◆ **Aim of the exercise**: Your response should be every line from the entries that includes the string "Access".

Collected data entries
+ + +
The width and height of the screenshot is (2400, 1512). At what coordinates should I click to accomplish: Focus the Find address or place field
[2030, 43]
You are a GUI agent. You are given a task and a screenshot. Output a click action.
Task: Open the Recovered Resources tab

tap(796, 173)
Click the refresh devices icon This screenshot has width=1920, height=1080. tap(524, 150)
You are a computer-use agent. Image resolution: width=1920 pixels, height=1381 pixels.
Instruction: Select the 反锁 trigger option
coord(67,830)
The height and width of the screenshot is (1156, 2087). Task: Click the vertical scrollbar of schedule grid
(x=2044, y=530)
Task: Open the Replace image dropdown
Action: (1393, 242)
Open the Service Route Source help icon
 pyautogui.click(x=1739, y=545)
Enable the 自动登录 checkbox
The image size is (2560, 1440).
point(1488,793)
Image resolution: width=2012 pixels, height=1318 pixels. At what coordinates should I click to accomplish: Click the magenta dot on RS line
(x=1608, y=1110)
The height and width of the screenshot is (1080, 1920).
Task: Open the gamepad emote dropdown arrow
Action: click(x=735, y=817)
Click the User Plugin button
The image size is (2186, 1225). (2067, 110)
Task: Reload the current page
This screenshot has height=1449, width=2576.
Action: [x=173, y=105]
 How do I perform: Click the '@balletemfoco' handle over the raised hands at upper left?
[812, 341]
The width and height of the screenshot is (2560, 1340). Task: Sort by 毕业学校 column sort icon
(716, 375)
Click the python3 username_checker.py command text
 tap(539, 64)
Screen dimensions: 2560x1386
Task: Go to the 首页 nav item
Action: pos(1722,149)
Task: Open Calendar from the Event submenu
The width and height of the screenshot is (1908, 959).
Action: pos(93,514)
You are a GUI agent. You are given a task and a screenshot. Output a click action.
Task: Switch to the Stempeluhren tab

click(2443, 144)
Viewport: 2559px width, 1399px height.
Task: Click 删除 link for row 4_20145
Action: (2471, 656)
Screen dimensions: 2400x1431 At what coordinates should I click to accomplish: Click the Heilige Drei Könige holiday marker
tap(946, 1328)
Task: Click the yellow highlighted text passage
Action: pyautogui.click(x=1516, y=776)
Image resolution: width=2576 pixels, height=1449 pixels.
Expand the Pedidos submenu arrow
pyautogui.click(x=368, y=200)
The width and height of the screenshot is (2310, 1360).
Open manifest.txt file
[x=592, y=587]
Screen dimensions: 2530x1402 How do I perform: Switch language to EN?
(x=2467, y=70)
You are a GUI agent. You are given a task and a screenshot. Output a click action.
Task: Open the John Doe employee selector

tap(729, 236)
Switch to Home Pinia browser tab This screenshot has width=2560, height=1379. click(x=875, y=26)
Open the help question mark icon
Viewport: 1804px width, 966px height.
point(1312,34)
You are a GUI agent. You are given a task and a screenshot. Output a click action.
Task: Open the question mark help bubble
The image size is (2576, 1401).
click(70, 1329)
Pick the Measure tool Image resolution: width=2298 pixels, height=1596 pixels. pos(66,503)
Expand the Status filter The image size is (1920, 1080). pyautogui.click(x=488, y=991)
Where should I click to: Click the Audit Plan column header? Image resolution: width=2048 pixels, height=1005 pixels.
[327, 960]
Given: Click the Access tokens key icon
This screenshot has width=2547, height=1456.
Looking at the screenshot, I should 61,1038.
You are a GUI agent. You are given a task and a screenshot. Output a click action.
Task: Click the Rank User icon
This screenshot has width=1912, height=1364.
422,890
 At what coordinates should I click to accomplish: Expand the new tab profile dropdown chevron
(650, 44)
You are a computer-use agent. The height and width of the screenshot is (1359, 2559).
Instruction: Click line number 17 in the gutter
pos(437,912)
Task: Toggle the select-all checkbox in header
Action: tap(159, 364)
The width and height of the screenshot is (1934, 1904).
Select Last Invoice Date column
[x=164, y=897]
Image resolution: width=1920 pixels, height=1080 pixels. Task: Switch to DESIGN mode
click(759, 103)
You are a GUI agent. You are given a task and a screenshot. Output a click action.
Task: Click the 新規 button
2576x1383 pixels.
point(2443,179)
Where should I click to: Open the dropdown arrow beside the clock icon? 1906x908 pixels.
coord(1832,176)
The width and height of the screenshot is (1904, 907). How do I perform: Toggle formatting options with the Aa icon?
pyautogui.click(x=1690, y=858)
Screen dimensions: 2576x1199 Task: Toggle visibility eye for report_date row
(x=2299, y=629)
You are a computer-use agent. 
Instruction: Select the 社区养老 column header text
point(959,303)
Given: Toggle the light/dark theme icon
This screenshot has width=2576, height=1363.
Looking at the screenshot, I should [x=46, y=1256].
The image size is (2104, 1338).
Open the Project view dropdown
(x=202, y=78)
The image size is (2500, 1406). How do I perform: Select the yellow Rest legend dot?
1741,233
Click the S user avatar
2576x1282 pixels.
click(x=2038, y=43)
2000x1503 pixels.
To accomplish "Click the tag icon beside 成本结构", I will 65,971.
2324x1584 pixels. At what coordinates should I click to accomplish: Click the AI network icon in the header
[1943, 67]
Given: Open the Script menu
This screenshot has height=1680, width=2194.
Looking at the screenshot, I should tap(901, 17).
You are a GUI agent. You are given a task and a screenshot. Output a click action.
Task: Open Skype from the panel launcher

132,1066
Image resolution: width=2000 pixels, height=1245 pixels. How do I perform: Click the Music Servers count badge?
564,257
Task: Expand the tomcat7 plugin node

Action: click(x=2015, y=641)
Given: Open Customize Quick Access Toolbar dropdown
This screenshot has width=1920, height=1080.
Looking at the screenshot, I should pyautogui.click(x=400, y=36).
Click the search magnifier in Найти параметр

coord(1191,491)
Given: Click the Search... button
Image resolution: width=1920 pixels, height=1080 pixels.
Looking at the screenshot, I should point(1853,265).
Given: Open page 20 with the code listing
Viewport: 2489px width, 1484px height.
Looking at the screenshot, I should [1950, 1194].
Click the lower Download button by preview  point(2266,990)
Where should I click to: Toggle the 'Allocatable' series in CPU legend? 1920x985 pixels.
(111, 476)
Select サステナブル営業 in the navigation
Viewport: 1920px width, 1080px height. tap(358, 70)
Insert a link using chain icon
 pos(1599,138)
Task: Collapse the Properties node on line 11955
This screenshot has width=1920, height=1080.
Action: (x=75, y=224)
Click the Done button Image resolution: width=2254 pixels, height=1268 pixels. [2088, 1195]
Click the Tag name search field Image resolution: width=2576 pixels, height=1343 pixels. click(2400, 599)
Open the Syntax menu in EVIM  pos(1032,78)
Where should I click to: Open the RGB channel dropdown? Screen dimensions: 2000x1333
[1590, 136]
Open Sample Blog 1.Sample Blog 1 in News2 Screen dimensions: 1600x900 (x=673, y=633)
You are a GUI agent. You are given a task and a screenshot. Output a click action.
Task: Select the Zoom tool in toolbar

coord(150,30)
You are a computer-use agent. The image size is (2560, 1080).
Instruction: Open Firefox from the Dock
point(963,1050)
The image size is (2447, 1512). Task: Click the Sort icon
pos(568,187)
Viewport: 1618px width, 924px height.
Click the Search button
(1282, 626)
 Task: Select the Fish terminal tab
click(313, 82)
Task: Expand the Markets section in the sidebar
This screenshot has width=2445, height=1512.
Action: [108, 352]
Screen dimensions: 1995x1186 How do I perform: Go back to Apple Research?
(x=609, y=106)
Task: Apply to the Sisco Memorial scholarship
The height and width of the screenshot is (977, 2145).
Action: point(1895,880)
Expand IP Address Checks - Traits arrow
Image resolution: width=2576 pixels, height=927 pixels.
+ + +
◆ **Task output**:
Given: Click the Access tokens key icon
Given: Open Customize Quick Access Toolbar dropdown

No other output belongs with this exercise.